Calithera Biosciences’ experimental cancer compound CB-839 works by inhibiting glutaminase, an enzyme that promotes the survival of some types of cancer cells through the production of the amino acid glutamate. The company is conducting a phase 1 trial in several solid tumor types, including non-small cell lung cancer (NSCLC).
Now, scientists at New York University’s Perlmutter Cancer Center have discovered that two commonly mutated genes in lung cancer may make some tumor cells especially vulnerable to CB-839’s mechanism of action. They believe their findings could lead to more precise patient targeting in the ongoing clinical trials—and not just in lung cancer.

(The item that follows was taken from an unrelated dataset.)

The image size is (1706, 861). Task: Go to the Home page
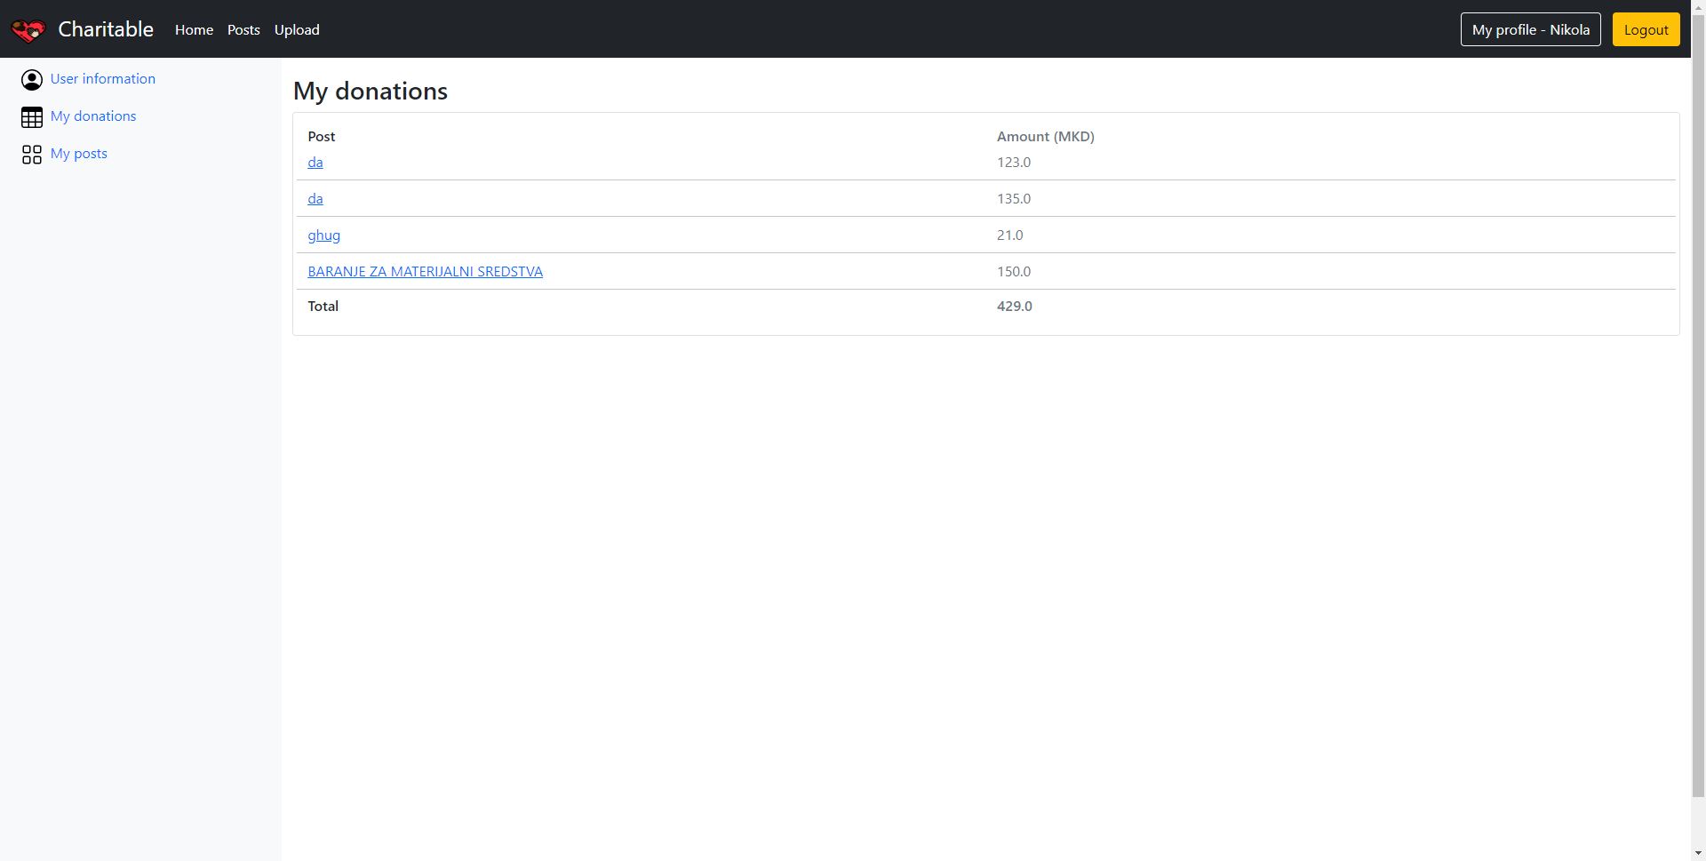point(194,29)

The researchers found that a mutated gene called KEAP1 teams up with another abnormal gene, KRAS, to cause lung cancer cells to grow aggressively. In so doing, they expel one type of glutamate and break down another to make energy. When the scientists tested CB-839 in mouse models of lung adenocarcinomas that had both mutations, the drug stopped the tumor growth.

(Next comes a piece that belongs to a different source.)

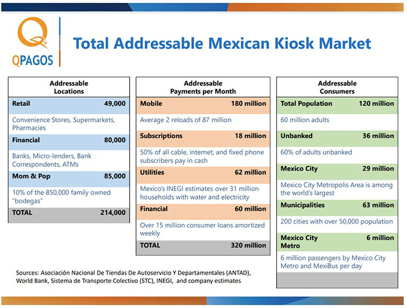This screenshot has width=407, height=308.
Task: Click the Mobile 180 million row
Action: click(x=203, y=104)
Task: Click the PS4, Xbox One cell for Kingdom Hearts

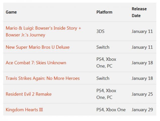Action: (x=111, y=110)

The reason, the researchers discovered, was that the KEAP1-mutated cells used up all the glutamate to make antioxidants needed to keep the cancer cells alive. But then there wasn’t enough glutamate left to fuel the cancer growth normally driven by KRAS. So the cancer cells starved. They published their findings in the journal Nature Medicine.
The NYU team used the gene-editing system CRISPR-CAS9 to create a realistic model of dual-mutated adenocarcinoma cells in a matter of months. Then they screened multiple drugs until they hit upon CB-839.
Lung cancers that possess KRAS and KEAP1 mutations account for about 10% of diagnosed cases, estimates Thales Papagiannakopoulos, a co-author of the study and assistant pathology professor at NYU School of Medicine. That’s about 9,000 patients per year. But the scientists believe their findings may prove the usefulness of glutaminase inhibitors beyond lung cancer. That’s because KEAP1 mutations are also found in melanoma, bone cancer, kidney cancer, urinary tract cancer and colon cancer, they explained in a second study in the journal eLife.
Papagiannakopoulos says he has approached Calithera about investigating whether CB-839 is most effective in lung cancer patients with KRAS and KEAP1 mutations. Meanwhile, his team plans to work on studying 16 other commonly mutated genes in lung cancer, in the hopes of identifying other vulnerabilities that might be able to be addressed with drugs.